3. Society’s interests in the adjudication of the case on its merits
[66] The final line of inquiry asks whether the truth-seeking function of the criminal trial process would be better served by the admission or exclusion of the evidence. Relevant factors include the reliability of the evidence, the importance of the evidence to the prosecution’s case, and the seriousness of the offence at issue.[14]
[67] There is no question that the evidence at issue is crucial to the Crown’s case. While the Crown would be able to proceed absent the utterances, without the breath readings, their case would be gutted, ending the prosecution. The breath reading evidence is also highly reliable.
[68] It is also without question that impaired driving offences are among the most serious in our community. Drinking and driving destroys lives, ruptures families, and decimates our collective feeling of safety and security. It is also entirely preventable. Every time someone drinks and drives, the risk to human life is real.
[69] These factors would tend to suggest a strong pull in favour of inclusion of the evidence. However, under this line of inquiry, I must also consider the negative impact of admitting the evidence on the administration of justice. In each case, it is the long-term repute of the administration of justice that must be assessed.
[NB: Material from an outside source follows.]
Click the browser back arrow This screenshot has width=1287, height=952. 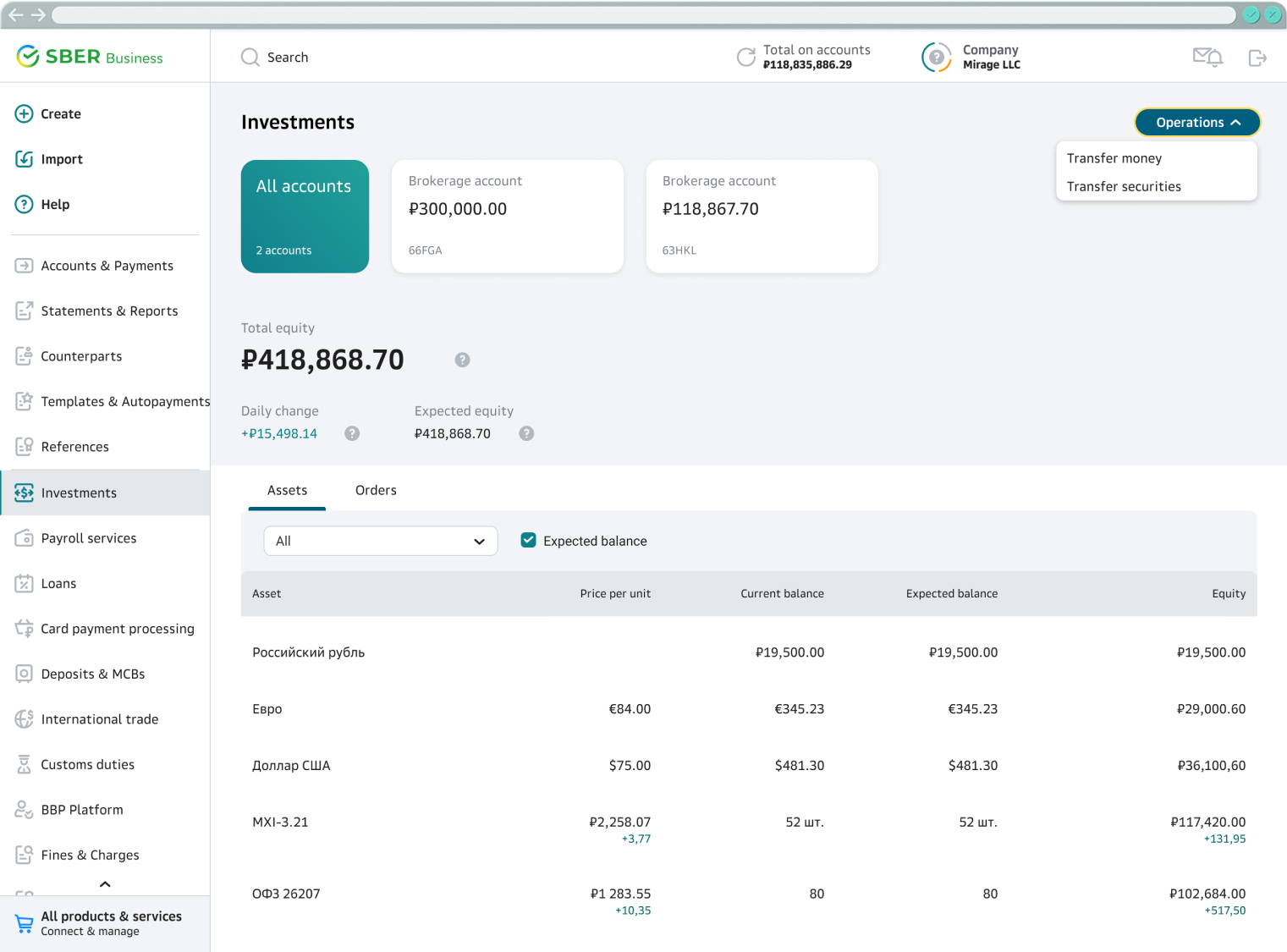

While the public has a heightened interest in a determination on the merits where the offence is serious, it also has a vital interest in maintaining a justice system above reproach.[15]
[70] In this case, given the seriousness of the breach related to contacting counsel, including the improper inducement tethered to Mr. Quinless’ liberty, what would otherwise have been a very strong pull in favour of inclusion has been blunted. While there is still a pull in favour of inclusion, it is only moderate given society’s interest in having a justice system being beyond reproach.
4. Balancing
[71] When I balance the lines of inquiry, I find that the long-term repute of the administration of justice demands exclusion of the evidence. That is because admitting the evidence would bring the administration of justice into disrepute. The breath samples and utterances are therefore excluded.
CONCLUSION
[72] Given my ruling, it is unnecessary for me to determine the issue of voluntariness. The application to exclude the breath readings and utterances under s.24(2) of the Charter is granted.
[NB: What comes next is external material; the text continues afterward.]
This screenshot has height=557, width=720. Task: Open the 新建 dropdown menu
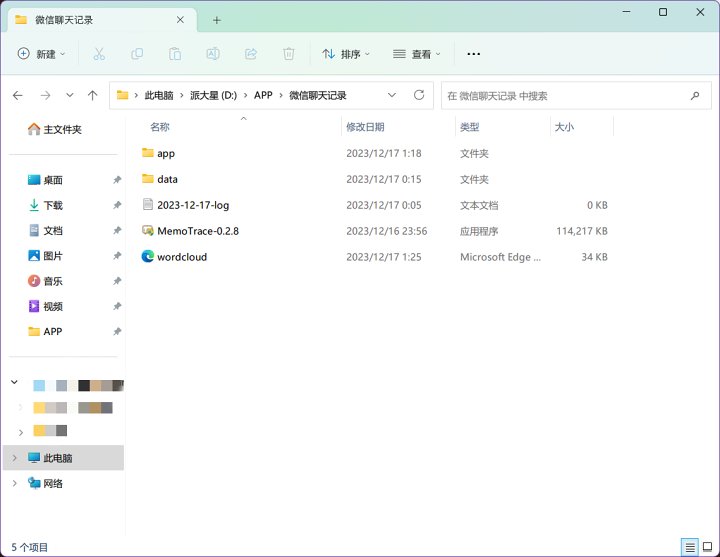click(x=42, y=54)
[73] At this point, I stress that I would have reached the same conclusion had I found no breach to Mr. Quinless’ right to consult with counsel in private. The breaches relating to Mr. Quinless being funneled to duty counsel through an engagement of his liberty is so troubling that it would make the case for exclusion on its own.
[74] The charge is dismissed. Mr. Quinless, you are free to go.
Released: February 11, 2025
Signed: Justice A. Neil Singh
Footnotes
[1] R. v. Teja, [2024] ONCJ 540 at paras 8-9.
[2] Nor did PC Dickinson.
[3] R v. Roberts, 2024 ONCA 411 at para. 78.
[4] R v. Kranz, 2021 ONSC 25 at paras 62-64.
[5] The overlap between “impaired” and “80 plus” is particularly significant because it is well settled that an offender cannot be convicted of both offences arising out of the same factual circumstances pursuant to the principles of R v. Kienapple, [1974] 1 SCR 729.
[6] R v. Suberu, 2009 SCC 33, [2009] S.C.J. No. 33 at para 42.
[7] Mr. Quinless arrived at 22 Division at approximately 1:37 a.m.
[8] R v. Underhill, [1992] OJ No 1840 (S.C.J.); R v. Bothwell, 2017 ONSC 2316 at para 13.
[9] R. v. Cairns, [2004] O.J. No. 210 (C.A.) at para 10.
[10] R v. Tomaszewicz, 2024 ONCJ 661 at para 136.
[11] Ibid at para 150.
[12] R v. McElwain, 2020 ONSC 344 at para 9.
[13] R v. Grant, 2009 SCC 32, [2009] S.C.J. No.32 at para 76.
[14] Ibid at para 79.
[15] R v. McColman, 2023 SCC 8 at paras 69-70.